CURRENTLY • by Jeff Schwartz

“Autumn Sweater” plays.

And there we are, sitting, existing, in this space whose size we cannot know. And it’s a cliché, but clichés sprout from truth, and that’s a heavy truth that just sits there unless you do something with it from time to time. I decide to leave it for some other day. 

And my hands and toes aren’t cold anymore, but they still hold the memory of being cold this morning. My breathing is steady – until I recognize it. The first snow is falling, just like it ought to: it’s beaten the first frost to the punch, and it’s confused – wet, sideways, huge flakes, bringing yellows and reds and oranges down to the ground with it.

And we’re trapped by one another on the couch – not all that comfortable for one, much less for two. Everything is a little cramped. My cheek hurts, and you’re asleep so you don’t realize it, but you’ll soon open your eyes and roll over and your neck will be sore. We spend a lot of time wrapped up like this, you asleep and me awake. You sink into sleep in a way I have never been able to. It gives me energy, and I’m proud to finally find words to describe this — like I’m hosting your nap. It’s both yours and mine. We both know it.


A few more songs pass.


My eyes are wandering from the hairs on your neck to the flames, consuming the logs, comfortably but slowly, just calmly enough to remind me that if I fall asleep, really asleep, it’ll go out. Now out the glass door: four seasons at once. A big bright yellow branch hanging into the frame, and Grandma’s garden, still flowering pink and purple, and the huge, wet snowflakes, and the patio table with the sun umbrella peeking out, just asking to be set with ears of corn and cups of iced tea.
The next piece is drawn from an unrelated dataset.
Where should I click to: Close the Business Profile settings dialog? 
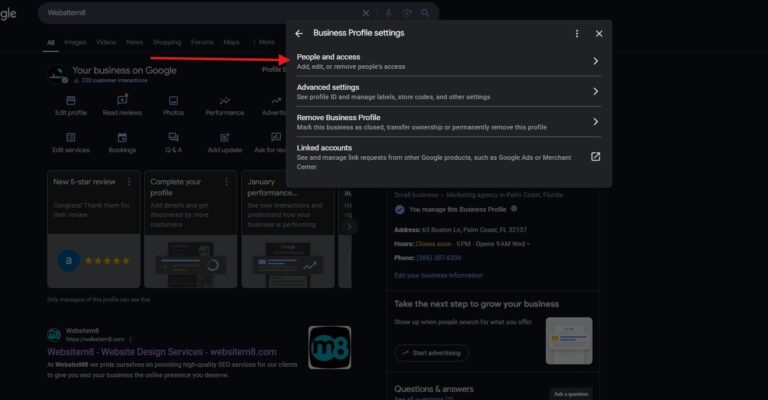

You shiver and I think you may be getting up, but your eyes stay closed. I’m glad.

The fire is dying down and needs stoking. It crackles, but the flames are gone.
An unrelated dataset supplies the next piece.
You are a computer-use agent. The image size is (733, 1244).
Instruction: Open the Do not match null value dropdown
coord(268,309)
And the playlist is good, – “Any Major Dude Will Tell You,” now. I remember refining it for an entire autumn, under whispering trees and in the library, on cool walks and in the kitchen alongside late night smells of cinnamon and orange boiling in pots of cheap wine. I trust it enough to know that whatever comes next won’t be disruptive.
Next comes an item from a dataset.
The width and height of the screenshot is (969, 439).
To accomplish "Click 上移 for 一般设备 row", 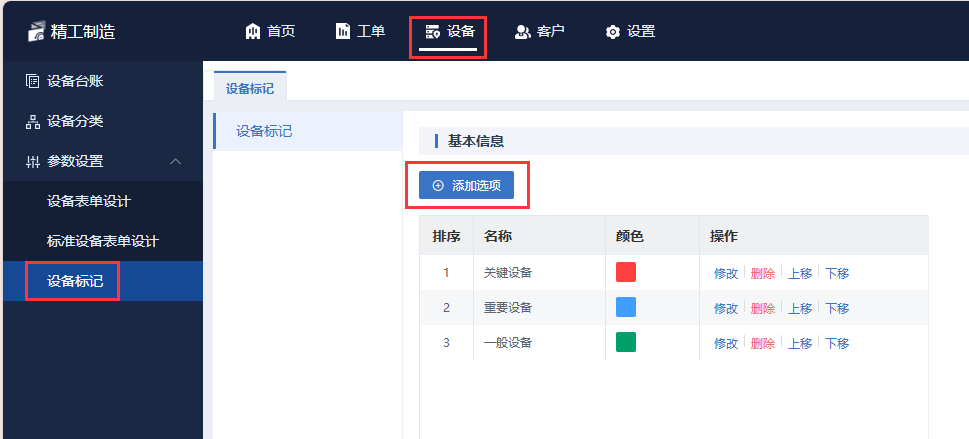I will tap(800, 343).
There are items on the table: last night’s whiskey glasses, this morning’s coffee. A bowl of nuts, rotten. The remote to an entirely irrelevant TV. Grandma’s reading glasses, and my book, that I haven’t started.


“Cripple Crow.”


I think about never wanting to lose this place, and I think about you – no, not you-her, but you, you, yes, you, the one doing the writing, about what you must be seeing right now, looking at me, at us. I think I like what I imagine you’re seeing.

“Blue Spotted Tail” comes on, and maybe we should just listen to the whole record. But then, “Everlasting Light,” and that’s not a bad one-two.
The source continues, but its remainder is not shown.